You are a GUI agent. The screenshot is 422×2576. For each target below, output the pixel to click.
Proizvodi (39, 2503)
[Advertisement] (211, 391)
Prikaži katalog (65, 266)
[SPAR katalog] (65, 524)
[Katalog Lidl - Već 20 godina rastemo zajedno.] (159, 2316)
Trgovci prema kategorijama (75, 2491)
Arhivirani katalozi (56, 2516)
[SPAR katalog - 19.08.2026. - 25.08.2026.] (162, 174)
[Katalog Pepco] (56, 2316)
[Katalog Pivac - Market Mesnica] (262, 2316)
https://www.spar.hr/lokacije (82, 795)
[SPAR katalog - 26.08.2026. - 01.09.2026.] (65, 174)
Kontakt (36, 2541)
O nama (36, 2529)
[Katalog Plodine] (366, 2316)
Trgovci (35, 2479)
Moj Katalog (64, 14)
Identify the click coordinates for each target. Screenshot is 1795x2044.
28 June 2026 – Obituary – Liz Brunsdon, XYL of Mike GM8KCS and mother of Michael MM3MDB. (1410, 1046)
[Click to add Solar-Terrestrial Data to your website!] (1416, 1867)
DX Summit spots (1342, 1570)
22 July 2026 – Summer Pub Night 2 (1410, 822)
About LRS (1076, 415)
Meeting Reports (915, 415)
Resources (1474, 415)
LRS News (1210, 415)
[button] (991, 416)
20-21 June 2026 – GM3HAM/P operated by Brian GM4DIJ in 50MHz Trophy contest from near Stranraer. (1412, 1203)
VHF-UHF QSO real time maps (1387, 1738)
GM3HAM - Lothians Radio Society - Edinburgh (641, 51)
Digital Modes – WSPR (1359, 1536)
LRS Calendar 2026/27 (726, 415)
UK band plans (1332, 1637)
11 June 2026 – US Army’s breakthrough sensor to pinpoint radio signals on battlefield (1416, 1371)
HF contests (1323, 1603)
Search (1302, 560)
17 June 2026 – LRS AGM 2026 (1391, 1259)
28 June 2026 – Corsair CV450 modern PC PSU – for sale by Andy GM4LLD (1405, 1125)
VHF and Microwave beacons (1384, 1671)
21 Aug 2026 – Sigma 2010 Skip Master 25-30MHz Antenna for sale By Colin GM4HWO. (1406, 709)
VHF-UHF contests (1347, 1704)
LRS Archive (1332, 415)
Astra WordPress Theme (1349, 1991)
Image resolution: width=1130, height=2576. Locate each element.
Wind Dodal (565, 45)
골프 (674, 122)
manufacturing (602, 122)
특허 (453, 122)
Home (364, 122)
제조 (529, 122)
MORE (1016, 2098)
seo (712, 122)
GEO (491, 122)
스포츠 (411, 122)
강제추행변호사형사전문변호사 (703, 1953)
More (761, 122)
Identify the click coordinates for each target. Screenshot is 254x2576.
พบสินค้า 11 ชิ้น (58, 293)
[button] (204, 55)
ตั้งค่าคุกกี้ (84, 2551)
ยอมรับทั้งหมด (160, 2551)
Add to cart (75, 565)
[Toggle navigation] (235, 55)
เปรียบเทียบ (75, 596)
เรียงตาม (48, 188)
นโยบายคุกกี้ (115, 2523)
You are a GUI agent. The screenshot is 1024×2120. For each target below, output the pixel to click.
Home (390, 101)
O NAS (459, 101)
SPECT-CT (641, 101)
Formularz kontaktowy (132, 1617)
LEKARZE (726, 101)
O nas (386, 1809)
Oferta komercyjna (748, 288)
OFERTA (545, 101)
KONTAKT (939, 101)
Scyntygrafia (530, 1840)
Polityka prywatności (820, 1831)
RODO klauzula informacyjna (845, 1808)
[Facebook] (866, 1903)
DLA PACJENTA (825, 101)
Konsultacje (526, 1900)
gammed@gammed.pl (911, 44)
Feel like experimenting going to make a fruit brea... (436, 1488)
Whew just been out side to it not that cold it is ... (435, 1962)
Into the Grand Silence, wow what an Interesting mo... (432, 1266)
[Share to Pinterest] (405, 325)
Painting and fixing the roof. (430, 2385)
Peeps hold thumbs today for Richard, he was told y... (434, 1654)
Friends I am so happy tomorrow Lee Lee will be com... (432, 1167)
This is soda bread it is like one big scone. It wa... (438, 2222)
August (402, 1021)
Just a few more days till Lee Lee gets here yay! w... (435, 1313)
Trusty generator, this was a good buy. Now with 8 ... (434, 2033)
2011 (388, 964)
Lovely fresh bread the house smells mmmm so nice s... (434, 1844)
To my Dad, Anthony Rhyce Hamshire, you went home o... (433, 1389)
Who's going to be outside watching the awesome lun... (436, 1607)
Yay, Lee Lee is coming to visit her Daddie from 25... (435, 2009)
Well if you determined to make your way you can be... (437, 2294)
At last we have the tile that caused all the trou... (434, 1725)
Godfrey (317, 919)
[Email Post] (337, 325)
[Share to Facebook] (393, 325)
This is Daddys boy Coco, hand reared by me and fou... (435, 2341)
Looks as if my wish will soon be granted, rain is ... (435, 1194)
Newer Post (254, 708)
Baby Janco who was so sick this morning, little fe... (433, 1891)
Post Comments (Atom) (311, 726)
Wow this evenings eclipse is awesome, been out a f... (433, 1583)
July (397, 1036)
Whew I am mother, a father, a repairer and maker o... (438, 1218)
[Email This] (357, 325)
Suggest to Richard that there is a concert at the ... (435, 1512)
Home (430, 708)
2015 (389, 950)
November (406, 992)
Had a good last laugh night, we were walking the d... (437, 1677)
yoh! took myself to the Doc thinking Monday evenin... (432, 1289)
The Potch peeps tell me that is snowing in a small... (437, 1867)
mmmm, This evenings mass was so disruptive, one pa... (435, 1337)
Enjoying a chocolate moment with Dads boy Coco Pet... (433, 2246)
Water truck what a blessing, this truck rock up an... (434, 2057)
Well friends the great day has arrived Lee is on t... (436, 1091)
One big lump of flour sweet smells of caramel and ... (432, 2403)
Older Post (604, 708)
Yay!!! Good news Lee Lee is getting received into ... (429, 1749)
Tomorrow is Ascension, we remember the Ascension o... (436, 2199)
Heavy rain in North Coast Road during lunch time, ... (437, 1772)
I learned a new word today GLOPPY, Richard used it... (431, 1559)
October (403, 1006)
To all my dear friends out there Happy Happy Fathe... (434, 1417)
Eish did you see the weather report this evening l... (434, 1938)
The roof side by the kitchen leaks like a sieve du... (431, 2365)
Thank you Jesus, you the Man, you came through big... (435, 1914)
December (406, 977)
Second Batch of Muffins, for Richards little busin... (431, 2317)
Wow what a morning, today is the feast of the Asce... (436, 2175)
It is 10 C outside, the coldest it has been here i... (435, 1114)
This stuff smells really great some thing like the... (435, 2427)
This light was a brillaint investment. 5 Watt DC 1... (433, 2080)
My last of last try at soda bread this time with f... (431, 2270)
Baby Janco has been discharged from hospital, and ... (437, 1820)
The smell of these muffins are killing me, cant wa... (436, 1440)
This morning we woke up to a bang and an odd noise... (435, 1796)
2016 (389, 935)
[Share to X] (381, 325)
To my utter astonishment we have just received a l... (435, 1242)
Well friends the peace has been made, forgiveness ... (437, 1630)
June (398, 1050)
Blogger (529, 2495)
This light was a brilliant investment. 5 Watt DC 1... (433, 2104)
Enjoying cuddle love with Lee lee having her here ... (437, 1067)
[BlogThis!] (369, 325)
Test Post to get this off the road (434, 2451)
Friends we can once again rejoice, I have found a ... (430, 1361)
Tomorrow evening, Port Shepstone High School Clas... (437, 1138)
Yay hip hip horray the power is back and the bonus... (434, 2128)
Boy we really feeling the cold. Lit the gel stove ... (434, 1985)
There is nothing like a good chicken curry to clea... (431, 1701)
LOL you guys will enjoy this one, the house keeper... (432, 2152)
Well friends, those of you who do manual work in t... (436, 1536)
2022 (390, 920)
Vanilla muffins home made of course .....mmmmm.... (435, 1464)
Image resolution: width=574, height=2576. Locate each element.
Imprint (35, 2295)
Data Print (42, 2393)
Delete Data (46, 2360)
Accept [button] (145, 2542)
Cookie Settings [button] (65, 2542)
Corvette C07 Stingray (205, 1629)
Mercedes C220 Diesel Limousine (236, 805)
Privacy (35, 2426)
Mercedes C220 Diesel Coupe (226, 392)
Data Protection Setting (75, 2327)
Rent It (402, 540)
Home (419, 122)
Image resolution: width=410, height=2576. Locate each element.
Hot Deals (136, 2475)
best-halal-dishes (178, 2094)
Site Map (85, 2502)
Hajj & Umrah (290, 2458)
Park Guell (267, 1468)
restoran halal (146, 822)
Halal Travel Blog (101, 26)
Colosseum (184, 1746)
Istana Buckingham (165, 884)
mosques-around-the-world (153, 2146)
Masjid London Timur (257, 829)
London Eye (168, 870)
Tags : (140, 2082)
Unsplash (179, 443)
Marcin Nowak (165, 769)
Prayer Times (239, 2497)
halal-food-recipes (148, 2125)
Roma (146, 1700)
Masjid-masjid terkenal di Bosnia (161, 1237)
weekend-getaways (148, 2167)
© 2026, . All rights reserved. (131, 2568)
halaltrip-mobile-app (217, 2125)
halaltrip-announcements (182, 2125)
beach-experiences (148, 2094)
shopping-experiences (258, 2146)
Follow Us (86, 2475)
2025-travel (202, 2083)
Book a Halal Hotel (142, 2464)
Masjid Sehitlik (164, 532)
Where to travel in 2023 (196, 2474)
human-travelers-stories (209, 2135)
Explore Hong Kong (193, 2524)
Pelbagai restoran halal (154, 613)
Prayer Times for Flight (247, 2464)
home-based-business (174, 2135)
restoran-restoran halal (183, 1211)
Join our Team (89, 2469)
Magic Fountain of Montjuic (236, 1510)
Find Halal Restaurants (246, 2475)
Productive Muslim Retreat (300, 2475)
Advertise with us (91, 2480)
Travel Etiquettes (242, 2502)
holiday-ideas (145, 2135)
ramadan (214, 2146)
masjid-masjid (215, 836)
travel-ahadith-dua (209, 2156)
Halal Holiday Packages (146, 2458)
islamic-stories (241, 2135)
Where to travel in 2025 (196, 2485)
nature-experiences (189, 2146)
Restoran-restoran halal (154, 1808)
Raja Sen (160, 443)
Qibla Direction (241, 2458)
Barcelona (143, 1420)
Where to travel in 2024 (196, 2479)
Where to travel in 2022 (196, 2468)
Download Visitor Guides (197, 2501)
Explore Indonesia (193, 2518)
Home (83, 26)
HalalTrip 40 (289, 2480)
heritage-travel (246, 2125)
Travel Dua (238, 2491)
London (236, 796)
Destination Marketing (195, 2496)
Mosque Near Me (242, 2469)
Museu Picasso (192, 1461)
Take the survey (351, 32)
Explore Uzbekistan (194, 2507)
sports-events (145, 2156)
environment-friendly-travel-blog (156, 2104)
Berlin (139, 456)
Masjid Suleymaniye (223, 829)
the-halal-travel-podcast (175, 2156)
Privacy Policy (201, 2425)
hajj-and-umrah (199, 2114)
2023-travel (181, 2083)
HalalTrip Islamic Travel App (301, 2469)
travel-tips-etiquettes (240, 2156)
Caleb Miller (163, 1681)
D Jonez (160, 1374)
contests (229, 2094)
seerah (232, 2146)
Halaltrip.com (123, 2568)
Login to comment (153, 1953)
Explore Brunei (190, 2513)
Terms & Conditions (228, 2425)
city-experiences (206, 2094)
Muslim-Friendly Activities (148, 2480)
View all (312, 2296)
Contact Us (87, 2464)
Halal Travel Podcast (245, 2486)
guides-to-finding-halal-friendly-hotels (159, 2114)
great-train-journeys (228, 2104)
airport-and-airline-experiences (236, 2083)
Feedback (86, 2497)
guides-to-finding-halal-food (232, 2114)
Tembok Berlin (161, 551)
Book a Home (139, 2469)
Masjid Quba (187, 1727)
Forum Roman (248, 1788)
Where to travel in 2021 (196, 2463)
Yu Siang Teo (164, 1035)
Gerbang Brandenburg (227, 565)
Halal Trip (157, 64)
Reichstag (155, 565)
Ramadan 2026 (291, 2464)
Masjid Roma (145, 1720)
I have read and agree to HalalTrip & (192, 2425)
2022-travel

◆ **PROBLEM DETAILS**: Copy out, word for word, the part of the entries above that begins at the line with "Kontakt (36, 2541)" and ends at the line with "VHF and Microwave beacons (1384, 1671)", including both.

◆ **WRITTEN REPLY**:
Kontakt (36, 2541)
O nama (36, 2529)
[Katalog Plodine] (366, 2316)
Trgovci (35, 2479)
Moj Katalog (64, 14)
Identify the click coordinates for each target. Screenshot is 1795x2044.
28 June 2026 – Obituary – Liz Brunsdon, XYL of Mike GM8KCS and mother of Michael MM3MDB. (1410, 1046)
[Click to add Solar-Terrestrial Data to your website!] (1416, 1867)
DX Summit spots (1342, 1570)
22 July 2026 – Summer Pub Night 2 (1410, 822)
About LRS (1076, 415)
Meeting Reports (915, 415)
Resources (1474, 415)
LRS News (1210, 415)
[button] (991, 416)
20-21 June 2026 – GM3HAM/P operated by Brian GM4DIJ in 50MHz Trophy contest from near Stranraer. (1412, 1203)
VHF-UHF QSO real time maps (1387, 1738)
GM3HAM - Lothians Radio Society - Edinburgh (641, 51)
Digital Modes – WSPR (1359, 1536)
LRS Calendar 2026/27 (726, 415)
UK band plans (1332, 1637)
11 June 2026 – US Army’s breakthrough sensor to pinpoint radio signals on battlefield (1416, 1371)
HF contests (1323, 1603)
Search (1302, 560)
17 June 2026 – LRS AGM 2026 (1391, 1259)
28 June 2026 – Corsair CV450 modern PC PSU – for sale by Andy GM4LLD (1405, 1125)
VHF and Microwave beacons (1384, 1671)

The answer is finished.